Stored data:
= = =

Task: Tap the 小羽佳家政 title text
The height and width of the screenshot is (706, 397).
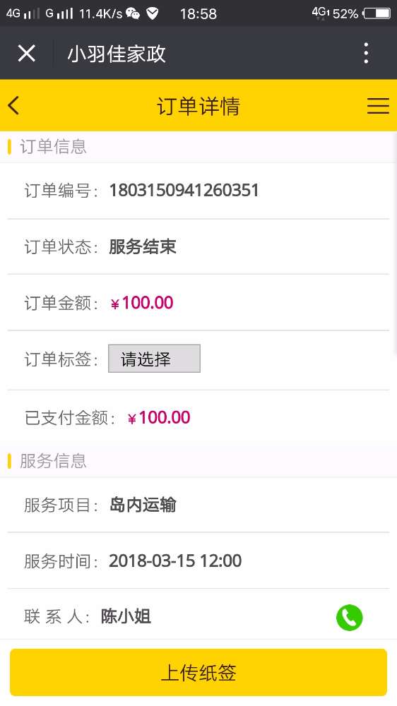Action: [117, 54]
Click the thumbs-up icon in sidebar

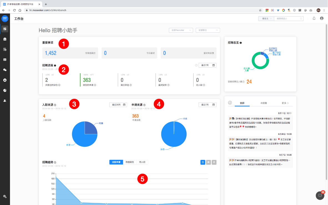[x=5, y=80]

= = =

=== Directions for this task ===
Above are the records; set down exactly the lines from the line containing "The height and" through their last line, leaving every picture out.

=== Answer space ===
The height and width of the screenshot is (706, 397).
Action: [117, 54]
Click the thumbs-up icon in sidebar

[x=5, y=80]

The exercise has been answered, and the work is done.